In addition, Sir David Arculus, the Government-appointed chairman of the Better Regulation Task Force, estimated the cost to business of over-burdensome regulations—I stand to be corrected, as the figure seems extraordinarily high, but it is the one that he gave, as far as I can recollect—as £100 billion. No wonder the Government are looking for a way to deal with the problem. We can break down the European element of that, but we should also consider the percentage of legislation passed through the truncated, unaccountable, unattractive and undemocratic procedures in the House, which impose those expensive regulations on British business. Those regulations are then in concrete, and we can do nothing about them, whatever their merits. Once such regulations have been passed by a qualified majority vote, the legislation is imposed on us, and other member states might have a vested interest in not making changes that may be required.
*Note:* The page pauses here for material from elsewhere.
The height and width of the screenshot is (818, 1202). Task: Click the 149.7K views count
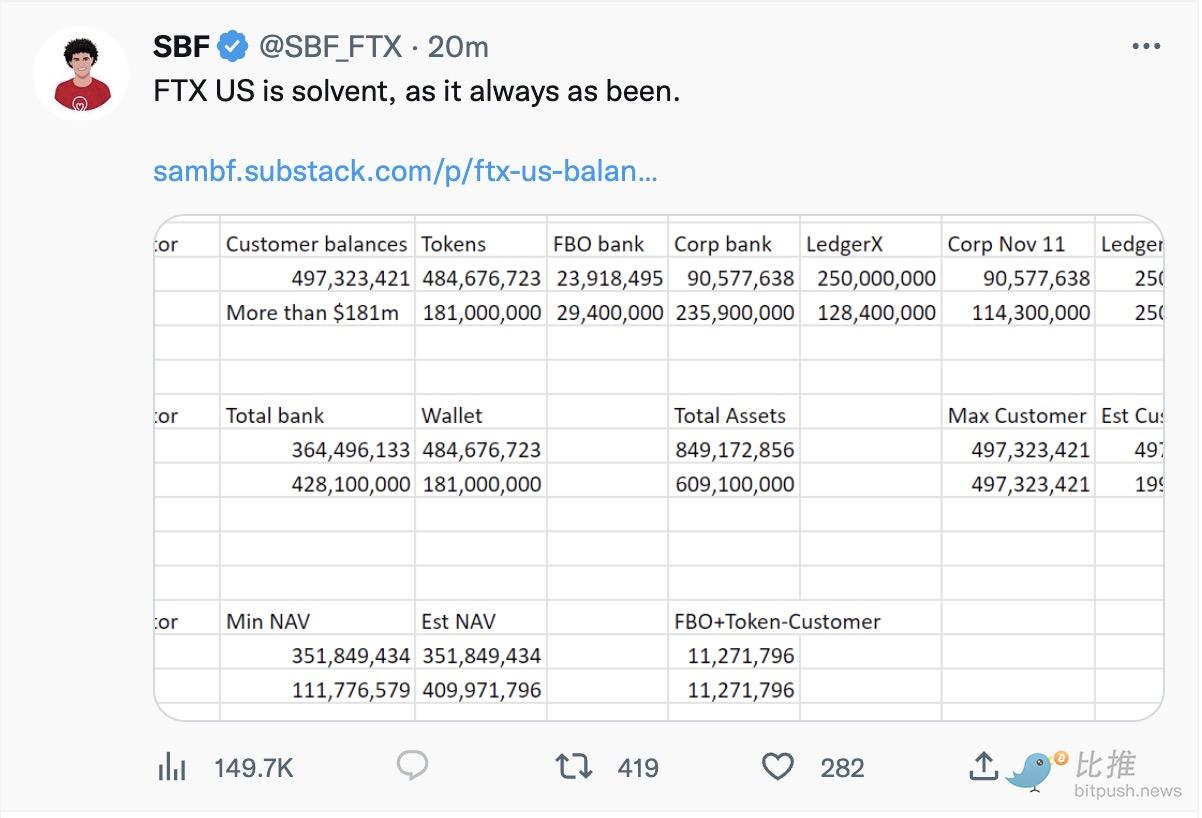(x=254, y=768)
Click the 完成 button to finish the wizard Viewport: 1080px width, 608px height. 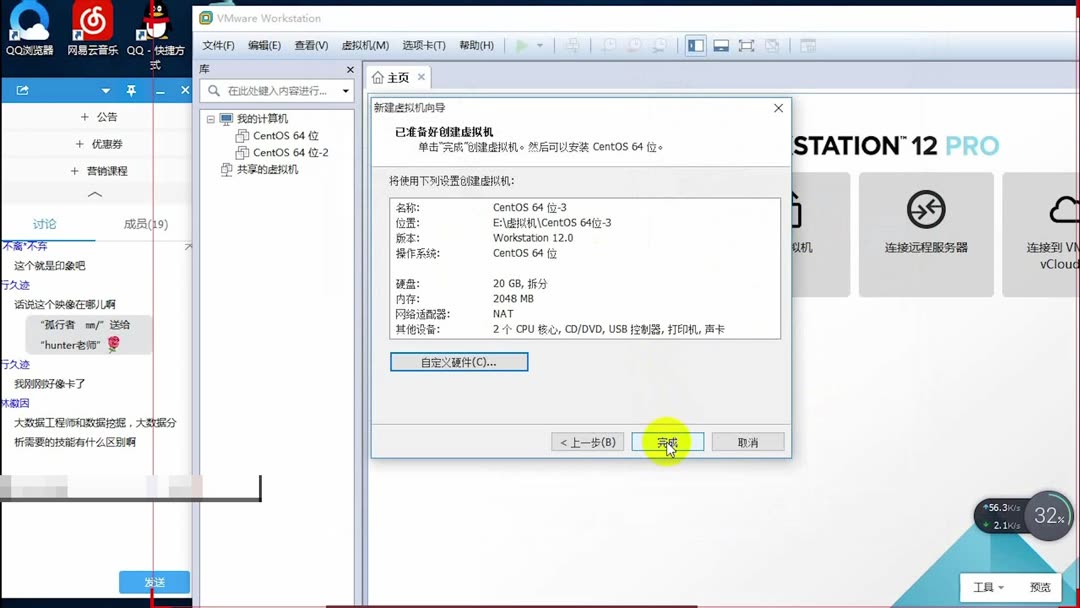click(x=667, y=441)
I take seriously the point made by my hon. Friend the Member for Isle of Wight (Mr. Turner). However, I do not want or intend to over-egg the pudding on this point. For me, this is essentially a practical question about the burdens on business and deregulation. It is not a foray into the abstractions of sovereignty; it is about the way in which the system works. It is a time check on reality. Are we going to allow this legislation to continue to invade our business community? The House should remember that I have always said that I am in favour of trade and political co-operation, and I voted for the Single European Act, notwithstanding my attempt to preserve the sovereignty of the United Kingdom, for that reason. I wrote an article in The Times for that purpose at the time. I foresaw that we might find ourselves saturated in unnecessary burdens and that we would need to relieve them in the interests of competition. It was therefore essential to have the mechanism to enable us to do that. Unfortunately, under the rules of the supremacy of Community law—the other law, in the parallel universe that exists in legislation—we are not allowed to have that mechanism, under the terms of the case law of the European Union. The hon. Member for Cambridge and I could go through all the case law, and I would agree with him that the position is clear under Community law.